The New York Court of Appeals in a unanimous ruling said the city’s Taxi and Limousine Commission (TLC) never promised yellow cab companies that it would take steps to protect the value of their licenses, which are known as medallions and can cost millions of dollars.

The companies claim the value of medallions they purchased in 2013 for an average of $1.3 million each fell by about 75% over the next few years as app-based services became more popular.

But the Court of Appeals, affirming a lower court, said the TLC was not bound to cap the number of app-based cars that could operate in the city when it sold medallions to cab companies.

A spokesman for the New York City Law Department, which represents the TLC, said his office was pleased with the ruling.
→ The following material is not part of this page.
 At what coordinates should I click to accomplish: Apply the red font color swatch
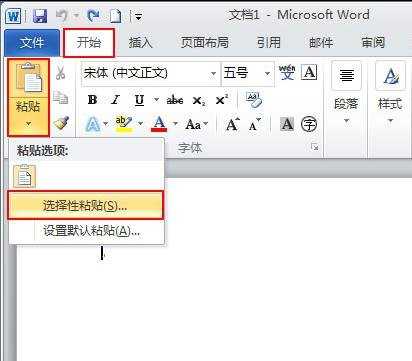coord(159,124)
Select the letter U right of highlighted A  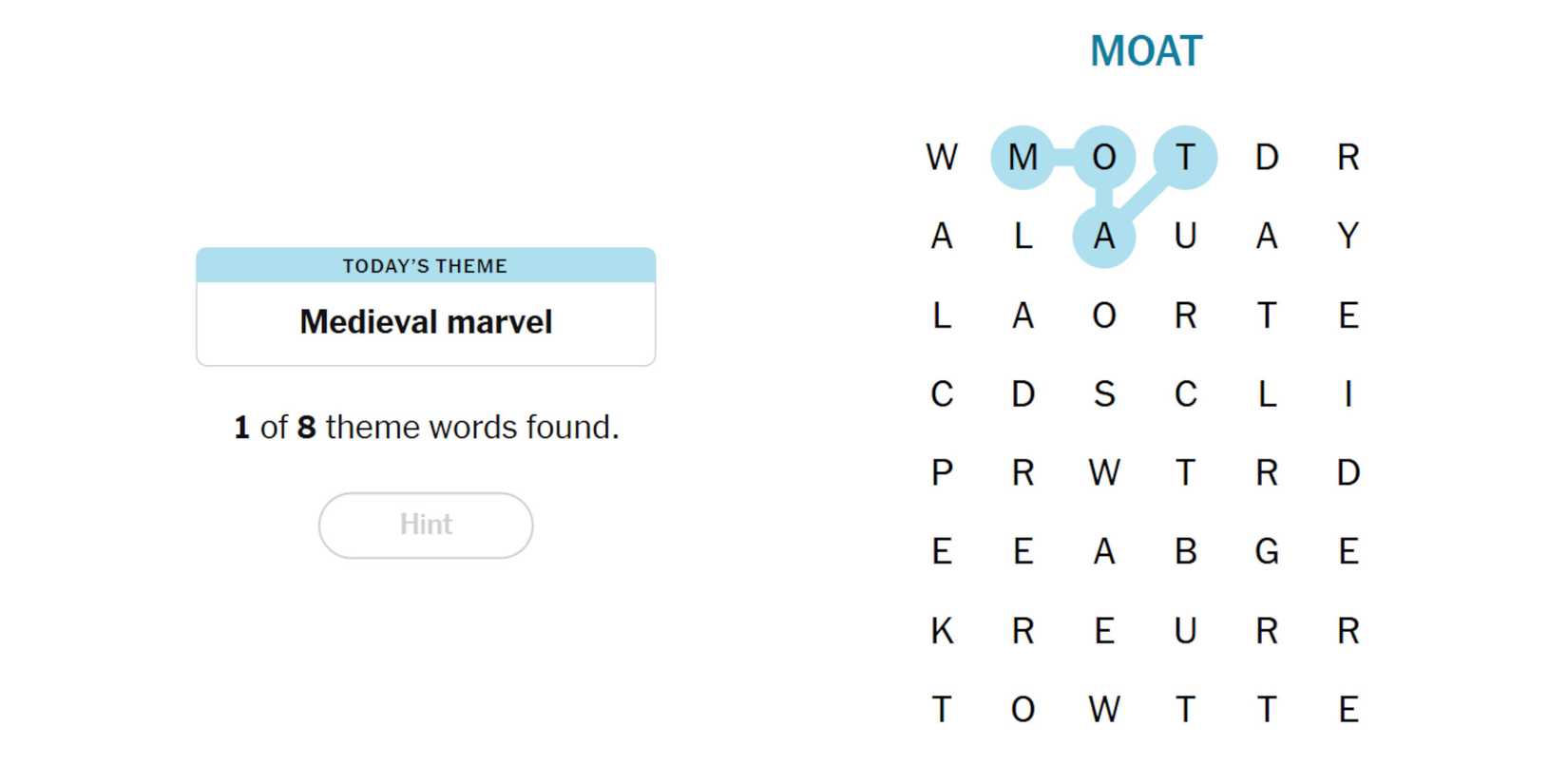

“The Court rightly recognized that plaintiffs had no basis to sue the City, which has otherwise provided substantial debt relief and other support to the small-scale taxi drivers who were affected by the entry of ride-hailing apps into the New York City market,” he said.

Lawyers for the taxi companies did not immediately respond to requests for comment.

The TLC currently caps the number of medallions for yellow cabs, which can pick up passengers on the street in Manhattan, at about 13,500. The agency also regulates “black cars,” including app-based services, which may only give rides that are prearranged.

In their 2017 lawsuit, the companies said the TLC had breached its contracts with medallion owners by failing to cap the number of black cars that could operate in the city.

But the Court of Appeals on Thursday said those contracts did not make any guarantees about the value of taxi medallions.

“Defendants warned plaintiffs … that they were not guaranteeing plaintiffs’ investment or making any promises about the future application of TLC’s rules,” Judge Anthony Cannataro wrote for the court.

The court also dismissed the companies’ claim under a New York law banning deceptive business practices. The law only applies to “consumer-oriented transactions,” which does not include the sale of taxi medallions, the court said. (Reporting by Daniel Wiessner in Albany, New York; Editing by Alexia Garamfalvi, Alexandra Hudson and Jonathan Oatis)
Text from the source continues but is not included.